Country managers act as guide, team leader and facilitator, combining just the right amount of handholding with room to let us feel we were experiencing the island and integrating on our own. And while we were there to volunteer, there was enough downtime built in to truly make it feel like a holiday.
Our country manager, Taiana Kingston, 47, has spent a year working for Global Volunteers. She did everything from picking us up at the airport (and draping fragrant flower eis – what Rarotongans calls leis – around our necks), to helping us learn snippets of the Maori language, explaining customs and easing us into island life and work with grace and good humour. She also helped us set goals as a team.
After a day of orientation, Kingston took us on a tour of the various work sites to help us choose where we wanted to volunteer. Several schools, the Red Cross, the library and the island’s conservation area were all looking for help. It was so different from home – chickens wandering in the yard at the Red Cross, schools with no interior hallways and barefoot pupils, and the brilliant turquoise ocean forming the backdrop at the playground.
We ate breakfast – fruit, pancakes or omelettes, toast and coffee – and dinner together in a common room at the hotel, and then packed our own lunches before setting off to work. Dinners – delicious, plentiful meals of local fresh fish, chicken or lamb with side dishes and desserts – were sometimes catered by a local resident. Or we went out as a group to eat and listen to music or watch a dance performance at a restaurant.
Lilia Javier, an energetic 70-something retired phys-ed teacher from New York City, was delighted to teach dances from her native Philippines to pupils from St. Joseph’s school. On previous Global Volunteer trips, Javier has been to Turkey, Poland, China and Ecuador.
“I was bored,” she recalls of what prompted her to sign up in 1999.”I have to be with people. My philosophy of life is joie de vivre.”
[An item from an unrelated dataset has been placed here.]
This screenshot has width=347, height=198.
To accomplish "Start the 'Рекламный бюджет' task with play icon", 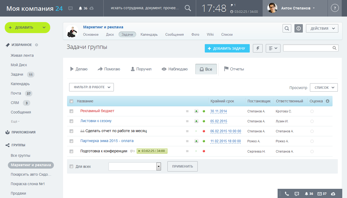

Javier, who was my roommate, could often be heard humming “Bali Hai” as she puttered around our kitchen. The island custom of not being really dressed without a flower in your hair delighted her and she often had an exotic bloom tucked behind her ear.
“I came here to know the culture, to be with the locals, to be with the students,” she says.
There was plenty of opportunity for all of that. One night we joined locals from toddlers to seniors at the auditorium for the weekly uru (hula) dance practice. There’s a reason they’re known as the best dancers in the Pacific and we gamely tried to match their movements as a group of drummers and musicians played from the front row of the bleachers.
Soon there was a rhythm to our days. Breakfast and a journal reading from the daily diary we took turns keeping (a wonderful remembrance of the trip), work until about 2 p.m., and afternoons free to explore on our rental bikes, take the bus into town, snorkel or swim. Dinner was a time to gather and talk about the day. And with a 6:50 a.m. call for breakfast, we were in bed early. Weekends were free time.
The opening of the new library made the local news and was celebrated with a huge party where the Global Volunteers were honoured with mounds of fragrant eis piled around their necks.
“This trip was very different from any previous trips I have taken,” Bryck says. “Being involved with the community and immersed in another culture was very rewarding.
“I think of our team goals and how we accomplish them all: to learn from others, develop friendships, support the community, experience personal growth and to have fun.”
Linda Barnard is movies editor in the Star‘s entertainment department.